Теперь часто вспоминали одно давнее пророчество: «Кто в двадцать третьем году не умрет, в двадцать четвертом не утонет, а в двадцать пятом не будет убит, тот скажет, что с ним произошло чудо».

Недалеко от Мюльхаузена Томас расстался с большей частью своих спутников. Каждый из них должен был идти в заранее намеченное место — кто в Саксонию, кто в Гарц, кто в Эйхсфельд. «Союзы избранных» будут везде! Мюнцер вместе с Пфейфером направился через Тюрингенский лес во Франконию. Он хотел добраться до Шварцвальда, где начались крестьянские волнения, но прежде должен был напечатать «Защитительную речь». Сделать это было удобней всего в Нюрнберге, город лежал по пути на юг, а главное — там были необходимые знакомства. Томаса волновала судьба «Разоблачения ложной веры». Рукопись Мюнцер отдал своему близкому другу, книгоноше Гансу Гуту. По последним сведениям, Гут находился в Нюрнберге.

Томас спешил, но он никогда не упускал возможности говорить с крестьянами. Он подходил к работавшим в поле, затевал разговоры на рынке, подсаживался к мужикам на постоялом дворе или собирал в избе, где оставался ночевать, вокруг себя десяток слушателей. После таких бесед крестьяне посылали за соседями, устраивали где-нибудь в лугах, у стогов сена или на лесной поляне тайную сходку. Он часто был свидетелем споров о «божьем праве». Еще со времен «Башмака» крестьяне мечтали добиться «божьего права», но это требование было весьма расплывчатым и неопределенным. Теперь новые идеи овладевали умами, и люди по-новому затолковали и о божьем праве.

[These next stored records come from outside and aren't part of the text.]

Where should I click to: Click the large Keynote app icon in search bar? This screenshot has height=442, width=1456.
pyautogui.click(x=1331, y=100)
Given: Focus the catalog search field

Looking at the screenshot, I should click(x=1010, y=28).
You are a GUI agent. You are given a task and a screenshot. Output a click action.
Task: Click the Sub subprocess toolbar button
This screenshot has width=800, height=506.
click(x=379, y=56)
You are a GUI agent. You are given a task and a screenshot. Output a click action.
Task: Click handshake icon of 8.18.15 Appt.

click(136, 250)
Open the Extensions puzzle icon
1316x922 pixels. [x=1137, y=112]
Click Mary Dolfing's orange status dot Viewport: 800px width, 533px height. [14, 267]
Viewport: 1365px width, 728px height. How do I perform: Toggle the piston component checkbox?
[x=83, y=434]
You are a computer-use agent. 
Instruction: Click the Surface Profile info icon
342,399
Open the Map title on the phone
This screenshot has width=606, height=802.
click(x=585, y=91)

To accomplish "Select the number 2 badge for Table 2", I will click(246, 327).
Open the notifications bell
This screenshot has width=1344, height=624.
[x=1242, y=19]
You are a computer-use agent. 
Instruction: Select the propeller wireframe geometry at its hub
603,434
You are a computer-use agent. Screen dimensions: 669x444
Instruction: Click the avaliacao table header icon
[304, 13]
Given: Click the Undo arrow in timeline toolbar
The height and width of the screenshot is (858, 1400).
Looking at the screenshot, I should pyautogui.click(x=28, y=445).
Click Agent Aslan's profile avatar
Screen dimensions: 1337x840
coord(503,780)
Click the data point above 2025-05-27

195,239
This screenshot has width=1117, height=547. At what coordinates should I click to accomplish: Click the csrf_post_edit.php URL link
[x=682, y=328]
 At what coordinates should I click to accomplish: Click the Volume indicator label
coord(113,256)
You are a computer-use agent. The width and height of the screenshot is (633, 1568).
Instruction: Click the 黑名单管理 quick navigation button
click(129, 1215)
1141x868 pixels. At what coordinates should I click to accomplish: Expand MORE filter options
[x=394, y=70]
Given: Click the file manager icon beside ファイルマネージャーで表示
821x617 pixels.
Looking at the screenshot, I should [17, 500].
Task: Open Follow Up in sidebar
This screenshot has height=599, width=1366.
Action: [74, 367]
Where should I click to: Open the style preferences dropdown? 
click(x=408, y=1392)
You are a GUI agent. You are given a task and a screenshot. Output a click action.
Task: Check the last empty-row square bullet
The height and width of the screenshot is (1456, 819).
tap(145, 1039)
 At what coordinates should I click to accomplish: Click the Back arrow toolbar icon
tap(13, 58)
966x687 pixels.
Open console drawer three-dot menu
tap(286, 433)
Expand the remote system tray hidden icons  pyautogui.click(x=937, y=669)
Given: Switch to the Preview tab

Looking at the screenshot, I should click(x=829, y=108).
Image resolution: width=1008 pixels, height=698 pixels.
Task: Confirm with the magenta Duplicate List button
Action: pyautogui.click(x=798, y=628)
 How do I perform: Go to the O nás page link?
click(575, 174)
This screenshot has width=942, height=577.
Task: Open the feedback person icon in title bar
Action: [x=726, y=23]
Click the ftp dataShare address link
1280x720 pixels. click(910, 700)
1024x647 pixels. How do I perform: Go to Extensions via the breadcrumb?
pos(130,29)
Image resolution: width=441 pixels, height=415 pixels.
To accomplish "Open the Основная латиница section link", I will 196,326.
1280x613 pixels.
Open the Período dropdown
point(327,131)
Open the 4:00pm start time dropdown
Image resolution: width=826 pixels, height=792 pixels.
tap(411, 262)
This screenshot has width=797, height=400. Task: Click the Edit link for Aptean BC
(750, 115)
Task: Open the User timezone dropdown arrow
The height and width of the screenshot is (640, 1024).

К его речам прислушивались очень внимательно. Брат Томас лучше других знает, в чем суть божьего права, о котором теперь судачат в каждой корчме и на каждой ярмарке.

Жить так дальше крестьянину невозможно: он совсем уже гибнет под бременем бесчисленных тягот. Это несправедливо, и господь не может этого поощрять. Значит, само божье право требует перемен. Но почему тогда лютеровы проповедники, которые любят рассуждать о равенстве всех людей во Христе, сразу же начинают попрекать мужиков, что они слишком «плотски» понимают Евангелие?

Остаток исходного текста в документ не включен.